Excluding coal, carloads were down 28,856 carloads, or 4.2 percent, in December 2019 from December 2018. Excluding coal and grain, carloads were down 22,010 carloads, or 3.7 percent.

Total U.S. carload traffic for the first 12 months of 2019 was 12,972,404 carloads, down 4.9 percent, or 668,075 carloads, from the same period last year; and 13,732,570 intermodal units, down 5.1 percent, or 740,240 containers and trailers, from last year.

Total combined U.S. traffic for the first 52 weeks of 2019 was 26,704,974 carloads and intermodal units, a decrease of 5 percent compared to last year.

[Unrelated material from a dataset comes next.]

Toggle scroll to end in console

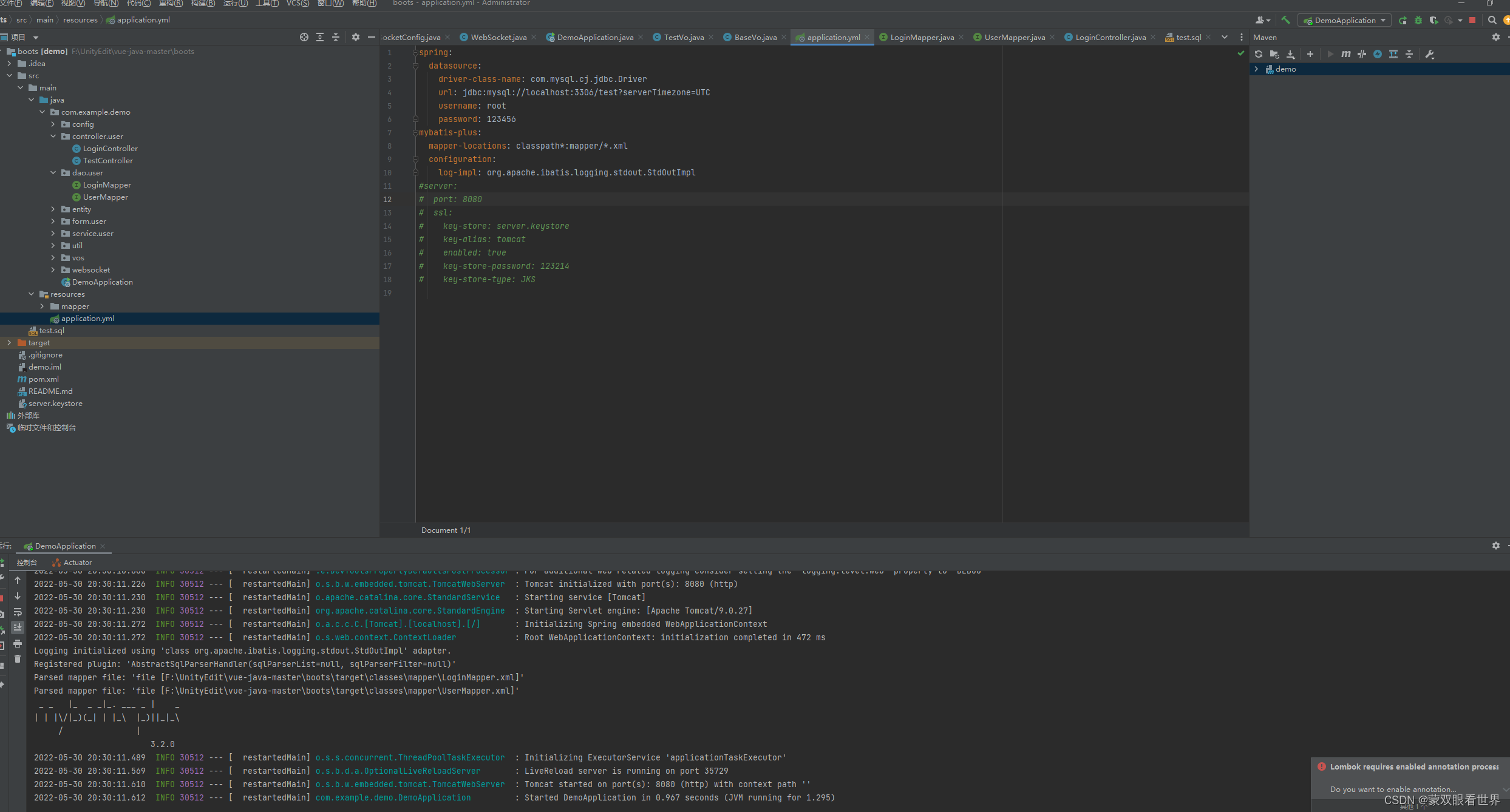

"No question, 2019 was a challenging year for rail traffic, thanks mainly to the macroeconomy and continued years-long changes in energy markets," said AAR Senior Vice President John T. Gray. "Trade disputes and the general economic uncertainty they spawned harmed rail-served industries much more than the overall economy. With recent progress on USMCA and in the China trade talks, railroads are hopeful that these lingering issues will be resolved in 2020 and create the certainty rail customers need to invest."

"Coal was by far the biggest source of U.S. rail carload decline in 2019, falling 9.2 percent — more than 405,000 carloads — from 2018," said Gray. "In fact, coal carloads in 2019 were their lowest in decades and were 45 percent lower than their 2006 peak. Excluding coal, carloads in 2019 were down 2.8 percent. Despite intermodal declines compared to 2018, 2019 was the second highest year for U.S. intermodal in history. Once trade disputes are settled and operational changes aimed at improving network efficiency are fully implemented, railroads anticipate intermodal growth will return and stand ready to meet the demands of rail customers and the U.S. economy."

Week Ending December 28, 2019

Total U.S. weekly rail traffic was 373,728 carloads and intermodal units, down 9.2 percent compared with the same week last year.

Total carloads for the week ending December 28 were 191,590 carloads, down 8.9 percent compared with the same week in 2018, while U.S. weekly intermodal volume was 182,138 containers and trailers, down 9.5 percent compared to 2018.

None of the 10 carload commodity groups posted an increase compared with the same week in 2018. Commodity groups that posted decreases compared with the same week in 2018 included coal, down 8,018 carloads, to 60,454; grain, down 2,960 carloads, to 15,524; and nonmetallic minerals, down 2,107 carloads, to 19,035.